↓

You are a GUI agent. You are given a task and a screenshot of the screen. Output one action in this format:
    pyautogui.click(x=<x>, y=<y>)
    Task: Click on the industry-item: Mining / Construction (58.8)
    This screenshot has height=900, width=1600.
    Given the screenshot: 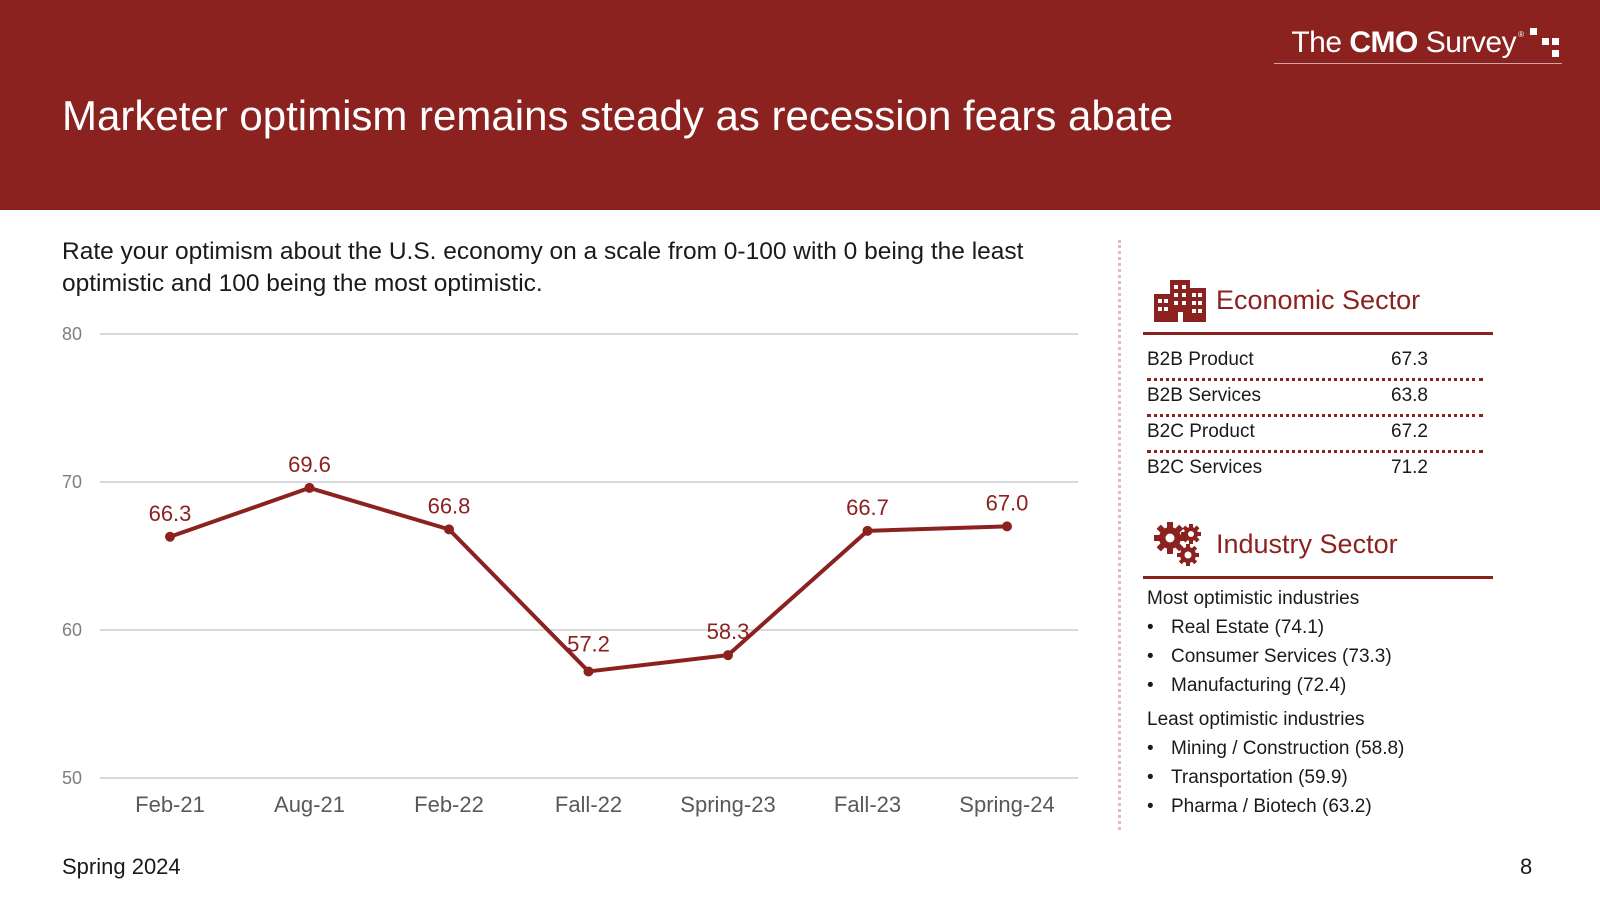 What is the action you would take?
    pyautogui.click(x=1288, y=748)
    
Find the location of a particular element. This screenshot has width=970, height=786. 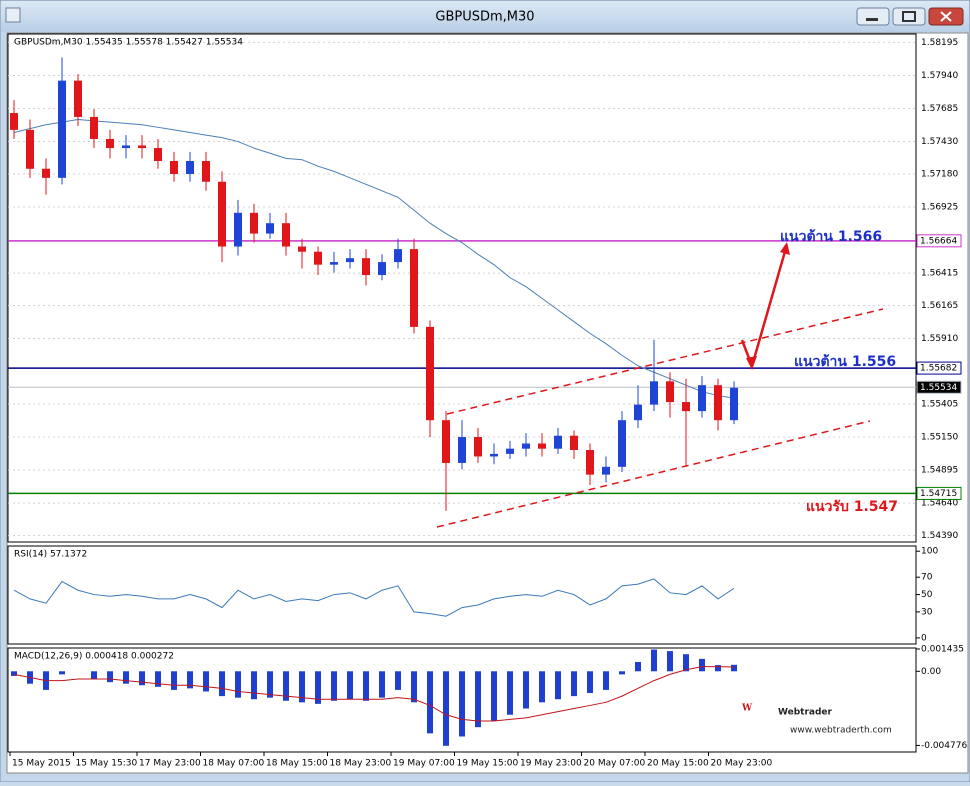

x-tick-label: 20 May 15:00 is located at coordinates (678, 764).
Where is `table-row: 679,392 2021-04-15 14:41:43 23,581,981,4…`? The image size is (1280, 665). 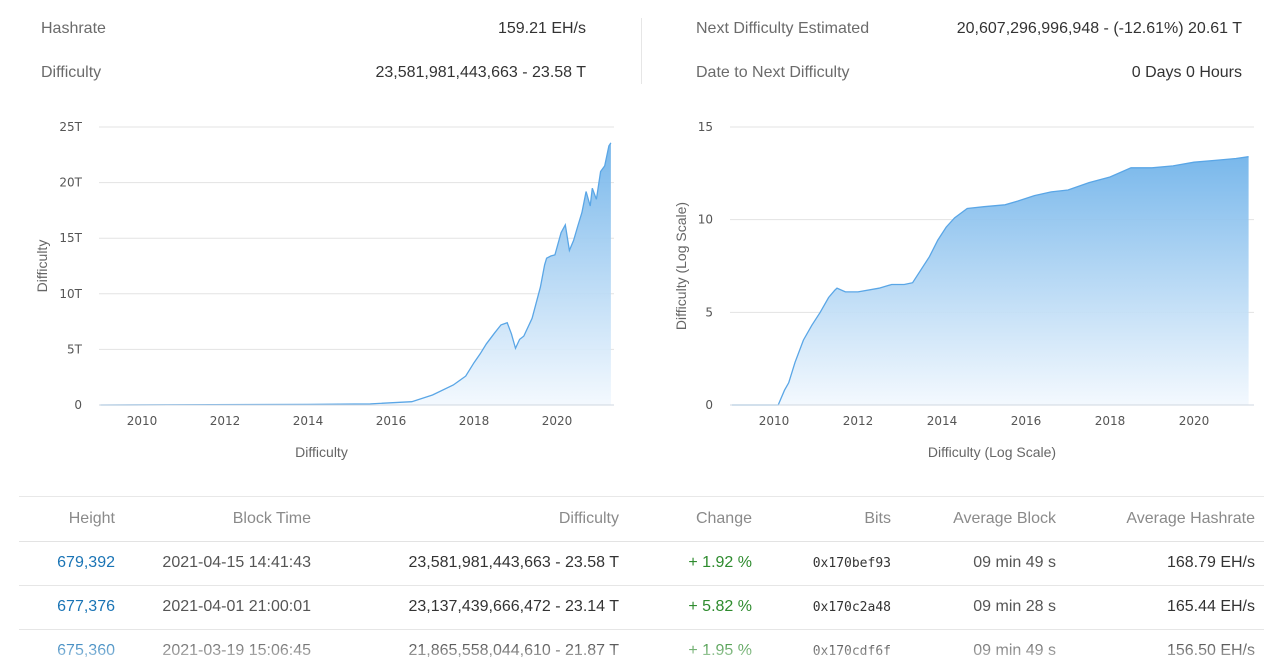 table-row: 679,392 2021-04-15 14:41:43 23,581,981,4… is located at coordinates (642, 564).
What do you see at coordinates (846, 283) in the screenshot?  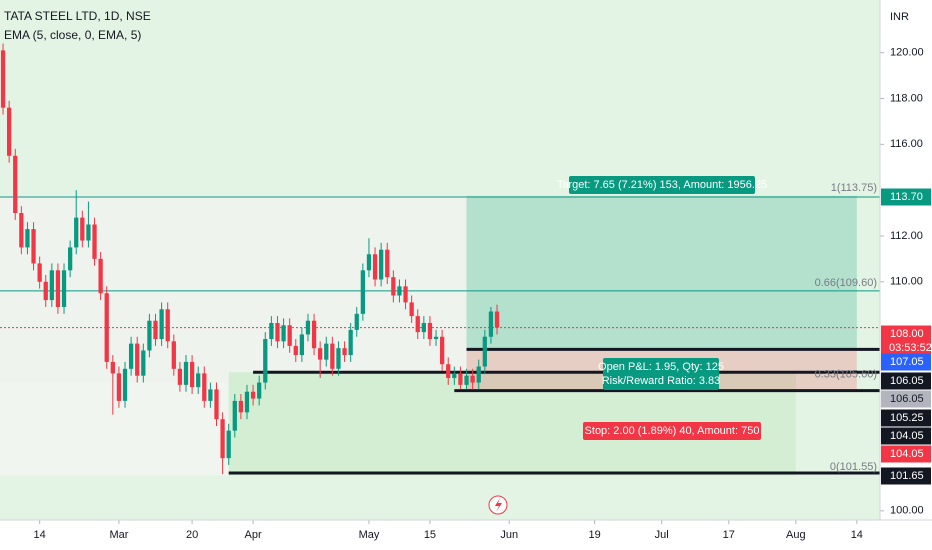 I see `fib-label: 0.66(109.60)` at bounding box center [846, 283].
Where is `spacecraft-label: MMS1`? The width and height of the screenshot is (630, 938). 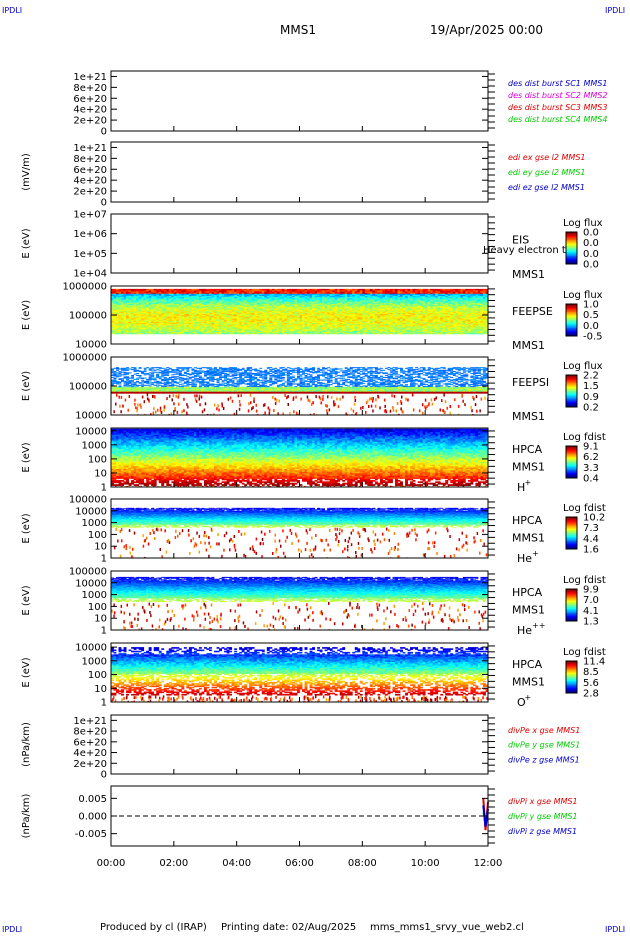 spacecraft-label: MMS1 is located at coordinates (528, 274).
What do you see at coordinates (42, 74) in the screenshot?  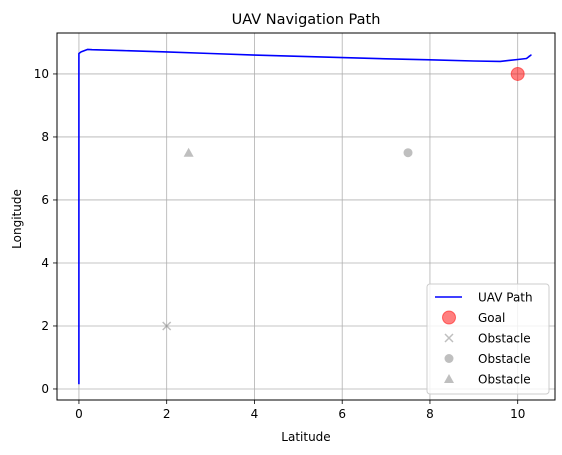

↑

● WHAT TO DO
Express the material as a JSON list of strings, starting with its first line and going on through the line containing "This screenshot has height=900, width=1600.", including that line. Use one string per line and leave out any blank lines.

● REPLY TO THE TASK
[
  "You are a GUI agent. You are given a task and a screenshot of the screen. Output one action in this format:",
  "    pyautogui.click(x=<x>, y=<y>)",
  "    Task: Click on the industry-item: Mining / Construction (58.8)",
  "    This screenshot has height=900, width=1600."
]